## Instructions for the task
Count the lines in the data below that have "grid" in them, and reply with only that number.

(Stored data)
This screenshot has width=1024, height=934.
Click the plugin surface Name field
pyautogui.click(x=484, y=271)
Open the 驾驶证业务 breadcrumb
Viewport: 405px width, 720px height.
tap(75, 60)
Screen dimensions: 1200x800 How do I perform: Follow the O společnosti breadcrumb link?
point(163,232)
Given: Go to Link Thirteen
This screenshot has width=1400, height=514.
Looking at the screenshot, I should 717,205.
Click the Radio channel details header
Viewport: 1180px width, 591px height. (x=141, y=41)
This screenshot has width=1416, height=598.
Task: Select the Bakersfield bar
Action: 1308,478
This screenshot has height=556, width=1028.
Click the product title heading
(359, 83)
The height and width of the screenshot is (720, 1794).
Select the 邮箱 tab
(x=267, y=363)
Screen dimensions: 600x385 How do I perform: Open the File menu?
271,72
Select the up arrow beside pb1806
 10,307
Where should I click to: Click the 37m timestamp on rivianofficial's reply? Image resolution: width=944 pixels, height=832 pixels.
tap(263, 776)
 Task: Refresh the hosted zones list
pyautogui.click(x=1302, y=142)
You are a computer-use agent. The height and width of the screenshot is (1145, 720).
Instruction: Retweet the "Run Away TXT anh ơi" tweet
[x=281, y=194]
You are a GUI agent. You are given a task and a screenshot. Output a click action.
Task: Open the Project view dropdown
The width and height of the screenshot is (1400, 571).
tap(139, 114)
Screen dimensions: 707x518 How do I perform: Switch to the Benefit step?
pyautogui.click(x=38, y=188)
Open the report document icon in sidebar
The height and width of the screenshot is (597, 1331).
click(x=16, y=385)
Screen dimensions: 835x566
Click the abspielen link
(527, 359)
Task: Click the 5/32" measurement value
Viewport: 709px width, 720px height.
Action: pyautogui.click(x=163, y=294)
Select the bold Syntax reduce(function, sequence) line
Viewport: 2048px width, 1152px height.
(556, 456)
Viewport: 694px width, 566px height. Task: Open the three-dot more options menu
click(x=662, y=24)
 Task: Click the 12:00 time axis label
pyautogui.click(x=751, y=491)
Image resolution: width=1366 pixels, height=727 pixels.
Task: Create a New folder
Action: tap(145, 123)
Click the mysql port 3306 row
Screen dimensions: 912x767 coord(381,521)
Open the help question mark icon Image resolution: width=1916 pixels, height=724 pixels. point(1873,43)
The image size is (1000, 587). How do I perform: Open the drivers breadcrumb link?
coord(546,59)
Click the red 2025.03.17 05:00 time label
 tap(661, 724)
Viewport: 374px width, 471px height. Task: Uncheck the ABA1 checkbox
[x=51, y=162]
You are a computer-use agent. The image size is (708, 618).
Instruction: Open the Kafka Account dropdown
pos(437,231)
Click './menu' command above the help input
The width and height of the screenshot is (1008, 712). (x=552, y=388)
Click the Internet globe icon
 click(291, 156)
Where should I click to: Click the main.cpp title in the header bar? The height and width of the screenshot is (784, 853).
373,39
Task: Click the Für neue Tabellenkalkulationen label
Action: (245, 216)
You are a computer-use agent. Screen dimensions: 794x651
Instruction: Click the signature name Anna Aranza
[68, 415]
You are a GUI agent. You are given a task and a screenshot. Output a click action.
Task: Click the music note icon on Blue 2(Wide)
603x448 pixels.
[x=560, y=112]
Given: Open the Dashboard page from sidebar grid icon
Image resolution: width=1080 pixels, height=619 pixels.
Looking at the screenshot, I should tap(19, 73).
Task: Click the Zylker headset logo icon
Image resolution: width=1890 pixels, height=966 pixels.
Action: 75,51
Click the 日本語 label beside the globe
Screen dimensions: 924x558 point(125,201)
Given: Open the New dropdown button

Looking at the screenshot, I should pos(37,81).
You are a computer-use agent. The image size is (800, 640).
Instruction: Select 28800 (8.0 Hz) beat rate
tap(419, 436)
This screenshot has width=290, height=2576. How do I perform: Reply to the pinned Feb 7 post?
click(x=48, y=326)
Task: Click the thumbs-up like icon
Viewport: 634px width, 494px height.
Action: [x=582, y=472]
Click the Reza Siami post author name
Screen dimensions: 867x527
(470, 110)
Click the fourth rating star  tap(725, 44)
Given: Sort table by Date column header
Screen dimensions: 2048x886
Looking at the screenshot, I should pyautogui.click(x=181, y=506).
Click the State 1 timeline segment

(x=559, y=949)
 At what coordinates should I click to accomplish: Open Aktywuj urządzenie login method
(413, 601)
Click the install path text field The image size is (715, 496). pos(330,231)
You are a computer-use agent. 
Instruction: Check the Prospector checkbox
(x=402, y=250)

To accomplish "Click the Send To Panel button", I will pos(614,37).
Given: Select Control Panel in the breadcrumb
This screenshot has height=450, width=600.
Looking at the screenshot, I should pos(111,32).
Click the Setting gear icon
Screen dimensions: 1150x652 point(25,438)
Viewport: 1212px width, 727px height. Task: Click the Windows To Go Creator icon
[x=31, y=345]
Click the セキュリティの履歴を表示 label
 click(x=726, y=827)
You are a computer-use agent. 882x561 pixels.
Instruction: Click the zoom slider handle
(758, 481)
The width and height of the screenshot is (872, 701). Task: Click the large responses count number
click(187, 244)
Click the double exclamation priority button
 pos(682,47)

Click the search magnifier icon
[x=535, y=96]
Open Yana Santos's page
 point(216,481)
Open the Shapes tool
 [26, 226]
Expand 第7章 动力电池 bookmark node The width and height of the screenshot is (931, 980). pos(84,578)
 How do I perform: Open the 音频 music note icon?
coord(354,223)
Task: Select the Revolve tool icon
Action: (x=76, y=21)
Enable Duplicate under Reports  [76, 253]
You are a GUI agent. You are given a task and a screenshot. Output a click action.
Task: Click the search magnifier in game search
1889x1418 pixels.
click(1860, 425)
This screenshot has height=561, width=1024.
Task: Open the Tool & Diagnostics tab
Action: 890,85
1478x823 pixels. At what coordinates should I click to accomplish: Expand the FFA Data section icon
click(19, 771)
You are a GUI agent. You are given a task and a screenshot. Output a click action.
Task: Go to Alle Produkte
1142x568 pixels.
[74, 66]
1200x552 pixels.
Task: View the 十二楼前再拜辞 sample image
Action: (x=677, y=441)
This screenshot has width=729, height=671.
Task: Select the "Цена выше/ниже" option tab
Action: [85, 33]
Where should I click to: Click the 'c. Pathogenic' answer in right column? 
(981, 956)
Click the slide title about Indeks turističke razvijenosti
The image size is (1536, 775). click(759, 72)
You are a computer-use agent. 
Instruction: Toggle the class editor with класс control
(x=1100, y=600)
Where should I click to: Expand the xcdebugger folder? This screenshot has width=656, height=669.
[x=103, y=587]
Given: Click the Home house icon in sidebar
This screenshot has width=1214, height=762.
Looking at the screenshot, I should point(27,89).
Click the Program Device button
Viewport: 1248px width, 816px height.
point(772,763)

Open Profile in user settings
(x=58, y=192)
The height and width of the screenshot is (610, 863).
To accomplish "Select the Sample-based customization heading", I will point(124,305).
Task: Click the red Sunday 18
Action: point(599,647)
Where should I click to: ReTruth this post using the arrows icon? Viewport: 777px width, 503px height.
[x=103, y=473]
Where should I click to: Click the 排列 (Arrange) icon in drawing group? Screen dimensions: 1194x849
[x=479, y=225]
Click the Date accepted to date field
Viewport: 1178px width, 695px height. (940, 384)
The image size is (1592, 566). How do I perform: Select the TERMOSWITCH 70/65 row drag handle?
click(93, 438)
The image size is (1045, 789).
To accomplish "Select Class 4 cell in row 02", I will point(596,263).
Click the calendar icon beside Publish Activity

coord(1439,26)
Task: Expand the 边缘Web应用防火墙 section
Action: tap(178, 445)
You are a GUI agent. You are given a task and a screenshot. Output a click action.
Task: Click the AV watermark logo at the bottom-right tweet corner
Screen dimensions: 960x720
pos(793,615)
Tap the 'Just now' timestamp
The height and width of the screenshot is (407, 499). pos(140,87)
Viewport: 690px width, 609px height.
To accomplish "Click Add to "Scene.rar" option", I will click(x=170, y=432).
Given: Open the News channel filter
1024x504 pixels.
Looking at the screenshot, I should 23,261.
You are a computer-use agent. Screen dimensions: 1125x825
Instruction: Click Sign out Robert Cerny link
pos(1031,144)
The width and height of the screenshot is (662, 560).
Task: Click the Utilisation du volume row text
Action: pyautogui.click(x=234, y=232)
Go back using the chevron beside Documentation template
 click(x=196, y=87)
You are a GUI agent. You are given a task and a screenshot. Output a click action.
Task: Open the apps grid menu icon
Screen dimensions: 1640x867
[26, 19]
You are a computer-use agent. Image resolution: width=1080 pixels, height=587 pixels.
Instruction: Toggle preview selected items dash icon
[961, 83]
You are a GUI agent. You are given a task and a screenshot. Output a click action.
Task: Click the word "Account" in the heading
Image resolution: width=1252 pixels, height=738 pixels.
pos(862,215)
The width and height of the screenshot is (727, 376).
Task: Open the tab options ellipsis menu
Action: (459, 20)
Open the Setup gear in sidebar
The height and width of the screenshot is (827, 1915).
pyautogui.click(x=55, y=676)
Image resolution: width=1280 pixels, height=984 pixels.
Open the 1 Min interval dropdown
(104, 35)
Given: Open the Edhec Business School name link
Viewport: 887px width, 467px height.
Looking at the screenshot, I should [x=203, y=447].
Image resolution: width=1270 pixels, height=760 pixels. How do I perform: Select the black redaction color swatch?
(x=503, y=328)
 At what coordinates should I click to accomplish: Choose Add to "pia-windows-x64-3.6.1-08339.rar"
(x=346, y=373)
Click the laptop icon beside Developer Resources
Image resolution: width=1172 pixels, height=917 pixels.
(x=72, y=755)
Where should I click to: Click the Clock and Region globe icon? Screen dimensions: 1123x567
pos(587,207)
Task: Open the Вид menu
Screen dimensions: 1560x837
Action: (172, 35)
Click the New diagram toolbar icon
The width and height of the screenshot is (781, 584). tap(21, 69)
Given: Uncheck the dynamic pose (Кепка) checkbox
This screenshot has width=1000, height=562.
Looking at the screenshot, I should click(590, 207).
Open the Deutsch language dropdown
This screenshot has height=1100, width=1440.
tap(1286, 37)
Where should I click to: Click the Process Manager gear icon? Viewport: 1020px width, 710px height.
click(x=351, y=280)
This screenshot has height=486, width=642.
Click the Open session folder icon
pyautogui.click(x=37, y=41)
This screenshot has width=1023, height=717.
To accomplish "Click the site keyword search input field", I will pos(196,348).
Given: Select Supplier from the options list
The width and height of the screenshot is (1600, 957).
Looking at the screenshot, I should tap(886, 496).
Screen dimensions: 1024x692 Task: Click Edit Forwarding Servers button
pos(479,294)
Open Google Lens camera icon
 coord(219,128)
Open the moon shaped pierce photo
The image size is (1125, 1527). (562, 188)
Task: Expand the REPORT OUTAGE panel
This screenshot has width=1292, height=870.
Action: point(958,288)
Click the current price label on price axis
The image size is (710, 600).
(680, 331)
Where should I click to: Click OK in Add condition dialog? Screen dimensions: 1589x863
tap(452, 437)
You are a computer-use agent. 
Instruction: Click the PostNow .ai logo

## Task answer
2